Boi Bumba or Festa do Boi - Paje, Sinhazinha, Tuxaua, Curupira, batucada, marujada
 

 
 

Agecom: the communications agency at the Federal University of Rio Grande do Norte (UFRN), www.agecom.am.gov.br.

Alegoria: an artistic structure or a large puppet used as scenery .

Alvorada: a party held during late hours that precedes an event.

Alvorada do Boi: the party that anounces the beggining of the Boi Bumbá festival.

Amo do boi: in the Boi plot, he's the farm owner and Sinhazinha's father. He demands that the cowboys protect his Boi and recites poetry extolling its qualities .

Anavilhanas, ou Arquipélago das Anavilhanas: the largest river archipelago in the world, 100km North of Manaus, where the Negro river is more than 20km wide. It is a protected environmental reserve.

Apresentador: master of ceremonies, spokesman of his Bumbá . He is in charge of leading the supporters and cheering up the galera. He is the conductor who orchestrates all the elements of the show.

Arraial: trade of typical foods and promotion of social and cultural activities.

Asa dura: airplane.

Auto: the folklore presentation.

Baixa: a short name for Baixa de São José .

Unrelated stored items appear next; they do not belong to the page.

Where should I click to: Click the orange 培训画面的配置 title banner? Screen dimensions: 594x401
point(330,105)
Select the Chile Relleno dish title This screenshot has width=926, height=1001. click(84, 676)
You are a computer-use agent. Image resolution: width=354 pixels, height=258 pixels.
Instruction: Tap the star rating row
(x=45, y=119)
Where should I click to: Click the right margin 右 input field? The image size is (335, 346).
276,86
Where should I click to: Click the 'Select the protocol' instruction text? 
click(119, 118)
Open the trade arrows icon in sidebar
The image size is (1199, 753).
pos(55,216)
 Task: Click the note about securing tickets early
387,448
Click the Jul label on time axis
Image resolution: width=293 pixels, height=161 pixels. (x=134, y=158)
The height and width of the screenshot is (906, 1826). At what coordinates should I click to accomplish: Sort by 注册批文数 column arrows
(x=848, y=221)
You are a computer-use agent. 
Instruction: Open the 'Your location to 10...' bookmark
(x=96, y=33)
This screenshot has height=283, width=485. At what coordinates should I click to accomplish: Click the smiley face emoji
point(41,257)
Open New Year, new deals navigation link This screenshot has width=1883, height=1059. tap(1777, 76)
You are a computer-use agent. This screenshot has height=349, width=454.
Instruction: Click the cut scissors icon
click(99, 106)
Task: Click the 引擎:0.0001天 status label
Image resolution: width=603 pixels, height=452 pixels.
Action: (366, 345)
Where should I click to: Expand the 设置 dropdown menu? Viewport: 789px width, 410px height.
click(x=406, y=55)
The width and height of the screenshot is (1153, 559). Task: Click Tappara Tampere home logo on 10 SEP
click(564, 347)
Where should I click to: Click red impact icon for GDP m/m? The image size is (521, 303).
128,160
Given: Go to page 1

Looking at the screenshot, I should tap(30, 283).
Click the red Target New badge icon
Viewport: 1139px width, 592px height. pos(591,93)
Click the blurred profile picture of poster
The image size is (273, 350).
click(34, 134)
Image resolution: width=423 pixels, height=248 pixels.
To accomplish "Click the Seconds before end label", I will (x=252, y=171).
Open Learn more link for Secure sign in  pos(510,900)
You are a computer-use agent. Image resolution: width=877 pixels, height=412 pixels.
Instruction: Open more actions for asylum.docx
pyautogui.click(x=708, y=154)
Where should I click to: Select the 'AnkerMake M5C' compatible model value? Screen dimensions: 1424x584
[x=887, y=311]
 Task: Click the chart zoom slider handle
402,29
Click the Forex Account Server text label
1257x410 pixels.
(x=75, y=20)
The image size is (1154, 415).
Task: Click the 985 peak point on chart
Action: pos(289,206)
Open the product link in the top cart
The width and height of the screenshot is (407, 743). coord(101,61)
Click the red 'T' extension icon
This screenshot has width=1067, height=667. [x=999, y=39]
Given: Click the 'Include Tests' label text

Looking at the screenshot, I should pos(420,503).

Baixa do São José: place where Boi-Bumbá Garantido was created .

Batucada: the musicians of Boi Garantido. The name (meaning drum beat) is due to prevalence of percussion.

Boi: Means many things. It is the central character of the show; a large ox puppet, raison d'être of the Boi Bumbá folk festival; the whole ensemble: musicians, tribes, brincantes and the Boi itself; Boi Garantido ; Boi Caprichoso ; the bumbás .

Boi-bumbá: a folcloric phenomenon and a complex cultural event. Experts have two versions for its appearance: in one of them, it was created by slaves and poor people; in the other, it is related to the Boi-de-Canastra in Portugal. It is based on a legend of a farmer who had an ox that could dance and was cherished by everybody.

Boiuna: means black snake in Tupi. The great Sucuriju (anaconda), one of the largest snakes in the world, it can attain lengths of up to 10m. It is nonvenomous but has great muscle strength, used to break the bones and suffocate its prey. Several legends exaggerate its powers.

Brincante: each of the participants of the show that follow the Boi in the Bumbódromo . The word means “player” in Portuguese, probably because the Boi is considered a game.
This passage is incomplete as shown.